Ecobank Nigeria reported a profit increase of 36 percent for the year ended December 2018 compared to the year before.
The Nigeria arm of the pan-African bank said profit increased from N23.7 billion in 2017 to N32.4 billion in 2018.
According to figures from the bank’s financial report released Thursday at the lender’s headquarter in Lome, Togo’s capital, the commercial bank’s return on equity increased to 11 percent for 2018 compared to 7.8percent for 2017.
Emmanuel Ikazoboh, the Group Chaiman of Ecobank Group, said despite the improvement recorded in the year under review and the importance of paying dividends to shareholders, the “board has taken a decision not to pay dividends to shareholders.”
He attributed the decision to factors such as the impending regulatory capital requirements of the group and the need to build the holding company’s liquidity buffers.
“We assure you that while this was a hard decision, it was taken in the best interest of the company. We want to make sure we attend to the capital needs of all our subsidiaries before can start paying dividends,” Ikazoboh said.
Checks by BusinessDay revealed that in November 2018, ETI’s board adopted the NAFEX rate of approximately N364 to the US dollar in translating the financials of Ecobank Nigeria, away from using the CBN official rate of N306/$. This had an adverse impact on the Nigeria’s capital adequacy ratio.
BusinessDay analysis of the bank’s financials revealed that its operating income decreased by 20 percent, while excluding the impact of FX transactions, the operating income declined N39.4 billion, led by declines in both net interest income and non-interest revenue.
In the review year, the lender’s net interest income decreased by 22 percent driven by lower average yields on interest earning asset and decline in earning asset balances.
Non-interest revenue was also down 18percent, owing to the growth in fees and commissions income which was largely offset by the impact of the lower yields on fixed income trading and significant lower spreads in FX sales, following normalisation in the currency market.
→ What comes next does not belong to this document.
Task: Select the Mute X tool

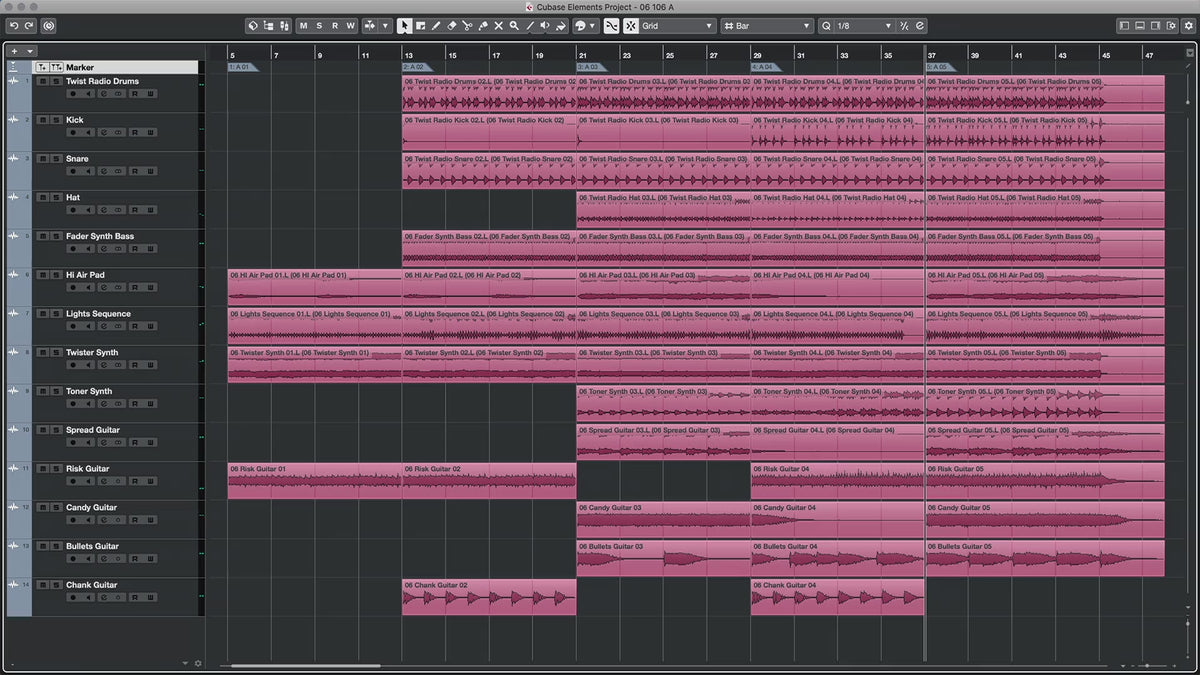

According to the bank’s financials, operating expenses of N99.13 billion fell by N3.9 billion or 4percent. Excluding the FX transactions, expenses fell by N1.44 billion, benefiting from on-going cost containment initiatives.
The lenders’ cost-to-income ratio was 61.9 percent for the review year compared to its reported 51.2 percent value the previous year, owing to lower revenues.
The bank’s non-performing loan (NPL) ratio stood at 13.7 percent in 2018, a marginal drop by 0.8 percentage points from the 14.5 percent it reported in 2017. The bank’s target is to reduce its NPL ratio to a single digit by year 2020.
Commenting on Ecobank Nigeria’s performance, Ade Ayeyemi, Group CEO of Ecobank Group, said the group recognises the fact that Nigeria’s underperformance may still be a concern.
“We have instituted a clear plan to drive growth in our Nigerian operations, including possible additional capital injection with a higher focus on growing non-funded income, pursing further operational efficiencies and continuing to address credit quality challenges,”Ayeyemi told BusinessDay on the sidelines of the AGM in Lome.
Earlier this month Ecobank group sold $450 million of Eurobonds at yields that rank among the highest from emerging markets this year.
According to Renaissance Capital, one of the arrangers, Econbank’s five-year senior unsecured notes was priced at 9.75 percent.
Also, the bank raised $200 million in loans last year, which are due for repayment in November 2019.